Get Better, presented by Carol Theatre, is a tightly chaotic, revelatory story of a young woman coming to accept her mental trauma – and herself. It is currently playing at Tarragon Theatre Solo Room as part of the Toronto Fringe Festival.
Get Better is a quick 60 minutes. From start to finish, Jennifer Busuttil leads her audience on an emotionally charged, hyperactive account of her life leading up to, and following, one-too-many concussions. Busuttil has absolute command of the stage and left me feeling that one hour just wasn’t enough – in more ways than one.

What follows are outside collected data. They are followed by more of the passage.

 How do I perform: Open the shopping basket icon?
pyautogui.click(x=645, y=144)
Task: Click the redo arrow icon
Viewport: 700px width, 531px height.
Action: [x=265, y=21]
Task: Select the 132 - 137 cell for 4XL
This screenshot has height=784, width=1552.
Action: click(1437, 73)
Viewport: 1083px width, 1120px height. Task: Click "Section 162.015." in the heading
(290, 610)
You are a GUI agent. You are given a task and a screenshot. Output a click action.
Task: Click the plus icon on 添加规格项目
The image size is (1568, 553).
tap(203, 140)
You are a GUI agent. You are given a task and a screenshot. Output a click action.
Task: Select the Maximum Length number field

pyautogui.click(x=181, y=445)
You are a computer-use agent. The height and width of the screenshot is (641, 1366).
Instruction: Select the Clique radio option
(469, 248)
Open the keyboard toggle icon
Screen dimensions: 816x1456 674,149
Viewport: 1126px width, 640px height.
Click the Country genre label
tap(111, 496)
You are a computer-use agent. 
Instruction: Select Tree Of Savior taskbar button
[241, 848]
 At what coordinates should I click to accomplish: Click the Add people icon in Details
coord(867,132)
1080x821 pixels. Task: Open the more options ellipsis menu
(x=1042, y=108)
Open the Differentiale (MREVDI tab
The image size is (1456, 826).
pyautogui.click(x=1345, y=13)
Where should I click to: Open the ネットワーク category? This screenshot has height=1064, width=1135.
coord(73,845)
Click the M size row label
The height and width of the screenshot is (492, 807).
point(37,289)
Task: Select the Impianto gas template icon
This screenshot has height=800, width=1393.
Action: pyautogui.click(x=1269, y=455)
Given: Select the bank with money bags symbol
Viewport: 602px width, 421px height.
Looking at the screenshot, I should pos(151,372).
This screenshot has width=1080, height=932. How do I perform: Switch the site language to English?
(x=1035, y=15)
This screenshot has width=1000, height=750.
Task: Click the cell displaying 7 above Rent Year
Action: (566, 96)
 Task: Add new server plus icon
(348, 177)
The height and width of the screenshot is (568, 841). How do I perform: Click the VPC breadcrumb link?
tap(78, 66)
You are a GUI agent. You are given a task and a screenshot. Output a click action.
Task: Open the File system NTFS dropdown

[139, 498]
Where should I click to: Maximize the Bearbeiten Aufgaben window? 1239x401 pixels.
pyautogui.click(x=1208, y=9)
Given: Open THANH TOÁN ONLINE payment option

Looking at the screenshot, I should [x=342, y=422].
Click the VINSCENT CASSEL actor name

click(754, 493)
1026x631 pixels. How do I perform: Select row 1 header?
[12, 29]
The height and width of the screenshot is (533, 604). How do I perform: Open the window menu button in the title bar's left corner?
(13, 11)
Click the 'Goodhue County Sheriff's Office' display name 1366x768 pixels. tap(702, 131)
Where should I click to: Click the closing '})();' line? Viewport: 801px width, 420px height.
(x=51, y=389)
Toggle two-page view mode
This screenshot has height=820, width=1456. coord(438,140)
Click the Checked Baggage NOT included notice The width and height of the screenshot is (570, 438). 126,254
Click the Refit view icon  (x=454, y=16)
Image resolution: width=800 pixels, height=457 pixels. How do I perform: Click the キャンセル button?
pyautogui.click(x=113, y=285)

Part of what makes Busuttil so captivating is her physicality and absolute control over her body – no doubt a result of her years spent as a personal trainer and student at Randolf College. She fills the stage with myriad bursts of exercise, dance, and physical metaphor – one such was Busuttil prepping for a doctor’s mental examination the way one would prepare for a footrace. Her physicality, relentless pace, and a seemingly endless stream of energy not only keeps the audience glued to her performance – it makes the show fly by.
Though she is an absorbing performer who does an excellent job keeping the audience strapped in for this emotional rollercoaster, the show’s velocity never slows and lacks a definitive climax. This led to what I felt was an abrupt, half-finished ending. This revelatory, dark guide into Busuttil’s battle with minor head trauma riddled with self-doubt, war with ego, and breakdowns maintained a consistent tone throughout 97% of the hour-long play, but then snaps into a completely different headspace. It left me wishing this show had another 30 minutes to flesh out the ending. But as director Callie Presniak writes: “This story doesn’t heal completely.” So maybe that’s the point.
Despite the show’s turbulent content, it is firmly organized by stage manager Murphy Diggon, who cues brilliant light and sound design (Emilie Trimbee and Ali Berkok, respectively). Brown-outs and fades were used as a wonderful analogy to Busuttil’s declining mental health, and occasional pops, doctor’s appointments, and a diary entry are among the strictly choreographed sounds. The overall design of the show was tasteful and pertinent – there was no fluff or pomp.
Altogether, Get Better is a gripping disclosure of life after minor brain trauma. Busuttil’s authority onstage is reinforced by a talented production team, and will likely leave its audiences wishing for more.
- Get Better plays at the Tarragon Theatre Solo Room. (30 Bridgman Ave.)
- Tickets are $13, including a $2 service charge. The festival also offers a range of money-saving passes and discounts for serious Fringers.
- Tickets can be purchased online, by telephone (416-966-1062), from the Festival Box Office at Scadding Court (275 Bathurst St.), and — if any remain — from the venue’s box office starting one hour before curtain.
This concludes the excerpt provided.